Maioria negra, retirada à força em megaenchente causada pelo Katrina em 2005, vê influência política se esvair

Prefeito da cidade é o 1º branco a ocupar o cargo desde 78; praticamente todos os órgãos eletivos locais embranqueceram

Gary Coronado - 30.ago.2005/Associated Press
Moradores encaram inundação no centro de Nova Orleans

ANDREA MURTA
ENVIADA ESPECIAL A NOVA ORLEANS

A tragédia do furacão Katrina em Nova Orleans completa cinco anos neste mês com um legado que vai muito além das casas ainda destruídas da cidade: o equilíbrio de poder foi totalmente realinhado, e a clivagem racial, aprofundada.
A maioria negra, que sofreu retirada forçada durante a enchente ocorrida após o furacão, viu sua dominância sobre a política das últimas décadas ir se esvaindo até que praticamente todos os órgãos eletivos locais "embranqueceram".
Foi eleito neste ano o primeiro prefeito branco (Mitch Landrieu) desde 1978. Na Assembleia Municipal, só há um negro.
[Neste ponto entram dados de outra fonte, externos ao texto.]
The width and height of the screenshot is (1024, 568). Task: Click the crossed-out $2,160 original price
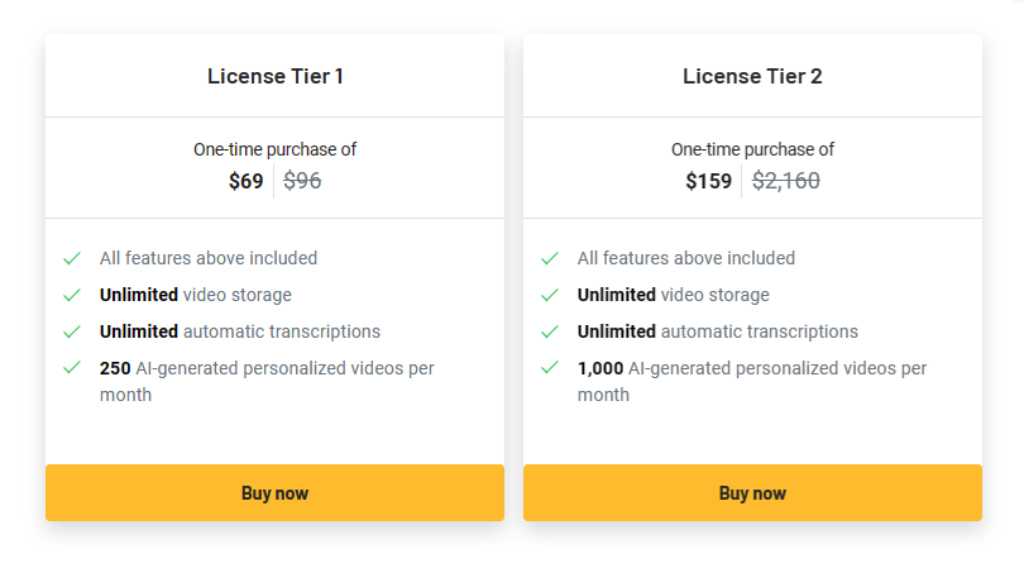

Até o conselho de educação tem maioria branca. E não há hoje um líder político negro que reagrupe a comunidade. Antes do Katrina, as instituições tinham maiorias negras.
Moradores e estudiosos afirmam que a virada é resultado de um esforço deliberado. O primeiro plano de reconstrução da cidade previa fazer parques nos bairros negros devastados. Para onde os antigos moradores voltariam? De preferência, para lugar nenhum.
O plano acabou vetado, mas a reconstrução se focou nas regiões de maior renda.
Bairros turísticos e de negócios estão recuperados. Já a área do Baixo Distrito 9 (Lower 9th Ward), bairro negro que sofreu um verdadeiro tsunami quando as barragens se romperam e a água dos rios inundou Nova Orleans, segue cheia de mato e casas destruídas.
Quando a Folha visitou o bairro, um dos poucos presentes, Craig Converse, 40, nascido e criado ali, contou que voltara havia só pouco mais de um mês. "Aquele vizinho morreu na enchente, aquele outro também", dizia, apontando lotes vazios. "O resto não sei onde está."
Lance Hill, diretor do Instituto Sulista de Educação e Pesquisa da Universidade Tulane, desconfia das estimativas de população da cidade. "As cifras são infladas. É só andar no centro para ver o abandono." Ele rejeita os dados de que a população já voltou a corresponder a 80% da era pré-Katrina (355 mil). "De 30% a 40% dos pobres nunca voltaram."
O voto negro caiu junto. De até 65% do total antes do Katrina, passou a até 53% na última eleição.

CLIVAGEM
Hill, que é branco, define o motivo da mudança: racismo. Diz que a aristocracia branca de Nova Orleans nunca se conformou em perder o poder político pela mudança demográfica.
"Brancos ricos abertamente aproveitaram a oportunidade" do Katrina, diz. "Houve um movimento real para impedir a volta dos negros."
A cidade ainda é hostil aos desalojados. Faltam empregos, e o único hospital público continua fechado.
Para a advogada de direitos civis Mary Howell, "a polarização e a divisão racial estão mais profundas hoje do que há muito, muito tempo". Figura icônica na cidade, Howell lembra que "muita gente disse em 2005 que estávamos melhores sem [os negros]". "Esse é um legado muito doloroso do Katrina."
Até o especialista em reconciliação Ervin Staub, que atuou em Ruanda após o genocídio, diagnosticou "trauma étnico em massa".
Mas, se expôs uma disputa de poder, o furacão evidenciou a resiliência dos nativos. Uma pesquisa de 2008 indicou que 75% dos ainda desalojados queriam voltar. "O povo é quase inquebrável", diz Howell. "A determinação de lutar por suas casas e de ser daqui, lutar por este lugar, foi e é enorme."